Vorliegender Text:
******

Revision zugelassen
Entscheidungsstichwort (Thema)
Berechnung des Zuschusses zum Mutterschaftsgeld
Leitsatz (amtlich)
Daß der Zuschuß zum Mutterschaftsgeld gemäß § 14 Abs. 1 MuSchG nach dem Referenzprinzip ohne Rücksicht auf Verdiensterhöhungen während der Mutterschutz fristen berechnet wird, verstößt weder gegen ein europarechtliches Diskriminierungsverbot noch gegen Art. 3 GG.
Normenkette
EGVtr Art. 119; GG Art. 3
Verfahrensgang
ArbG Berlin (Urteil vom 20.05.1994; Aktenzeichen 22 (89) Ca 23.212/93) |
Nachgehend
Tenor
I. Die Berufung der Klägerin gegen das Urteil des Arbeitsgerichts Berlin vom 20. Mai 1994 – 22 (89) Ca 23.212/93 – wird auf ihre Kosten zurückgewiesen.
II. Die Revision wird zugelassen.
Tatbestand
Die Parteien streiten über die Höhe des Anspruchs der Klägerin auf einen Zuschuß zum Mutterschaftsgeld.

******

Datenauszug:
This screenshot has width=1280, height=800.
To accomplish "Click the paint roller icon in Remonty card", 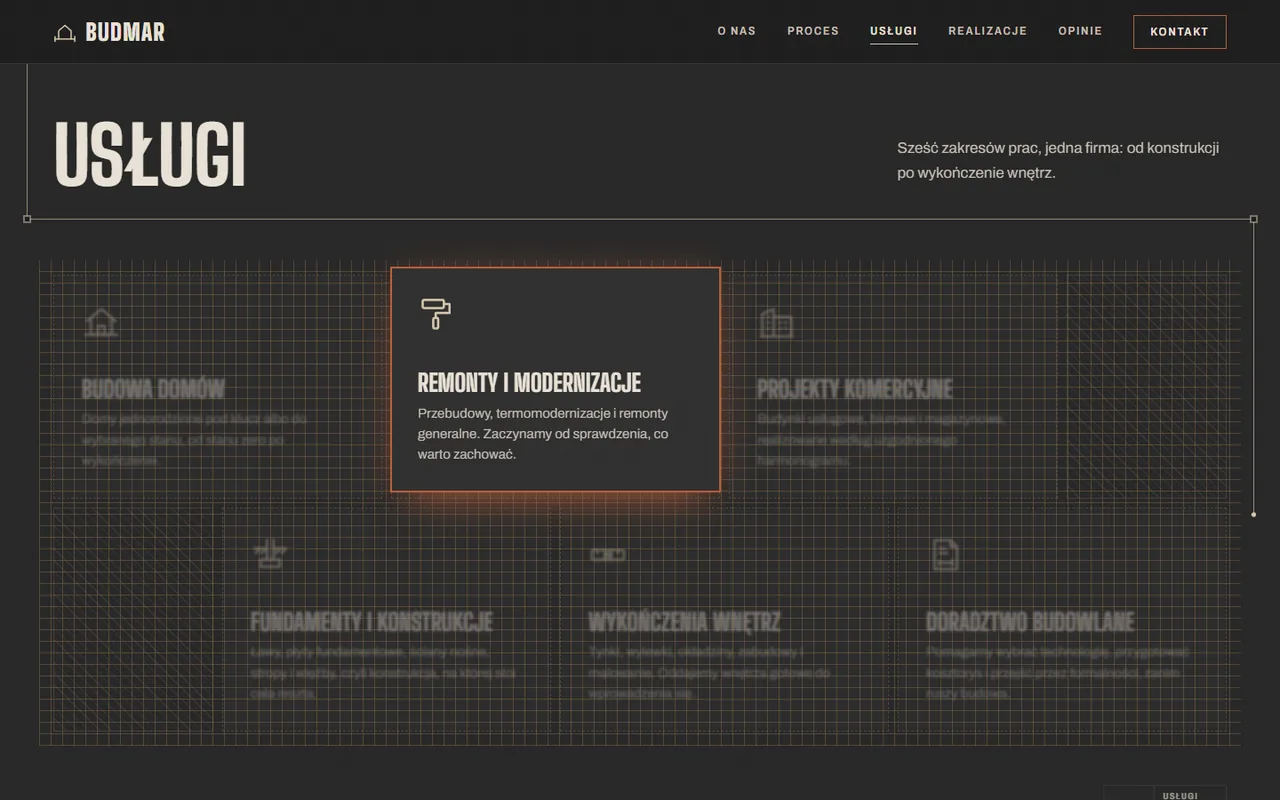I will (x=435, y=313).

******

Aufgaben:
**a)** Fassen Sie den Absatz im Text zum Zuschuss zum Mutterschaftsgeld, der mit „Daß der Zuschuß“ beginnt, als knappe Liste zusammen.
**b)** Prüfen Sie anhand des Textes zum Zuschuss zum Mutterschaftsgeld, ob die folgenden Aussagen zutreffen, und belegen Sie jede Antwort mit einem wörtlichen Zitat: (i) Die Berufung der Klägerin hatte keinen Erfolg. (ii) Die Revision wurde nicht zugelassen. (iii) Die Parteien streiten über die Dauer der Mutterschutzfristen.
**c)** Setzen Sie den Text zum Zuschuss zum Mutterschaftsgeld im Anschluss an seinen letzten Satz fort.

Lösungen:
**a)**
- Der Zuschuss zum Mutterschaftsgeld nach § 14 Abs. 1 MuSchG wird nach dem Referenzprinzip berechnet.
- Verdiensterhöhungen während der Mutterschutzfristen bleiben dabei unberücksichtigt.
- Diese Berechnung verstößt weder gegen ein europarechtliches Diskriminierungsverbot noch gegen Art. 3 GG.

**b)**
(i) Ja: „Die Berufung der Klägerin gegen das Urteil des Arbeitsgerichts Berlin vom 20. Mai 1994 – 22 (89) Ca 23.212/93 – wird auf ihre Kosten zurückgewiesen.“
(ii) Nein: „Die Revision wird zugelassen.“
(iii) Nein: „Die Parteien streiten über die Höhe des Anspruchs der Klägerin auf einen Zuschuß zum Mutterschaftsgeld.“

**c)**
Der Beklagte zahlte der Klägerin für die Zeit vom 17. Dezember 1992 bis 09. April 1993 einen auf der Grundlage des durchschnittlichen kalendertäglichen Arbeitsentgelts aus den letzten drei abgerechneten Kalendermonaten berechneten Zuschuß. In der Abweichung vom sonst geltenden Lohnausfallprinzip bei unverschuldeter Arbeitsverhinderung sieht die Klägerin eine Benachteiligung wegen ihres Geschlechts. Sie verlangt deshalb den sich bei Berücksichtigung der dreiprozentigen Tariferhöhung ab 01. Januar 1993 und des Ortszuschlags nach Stufe 3 ab diesem Zeitpunkt ergebenden Unterschiedbetrag, den sie zuletzt wieder mit 1.165,81 DM netto beziffert.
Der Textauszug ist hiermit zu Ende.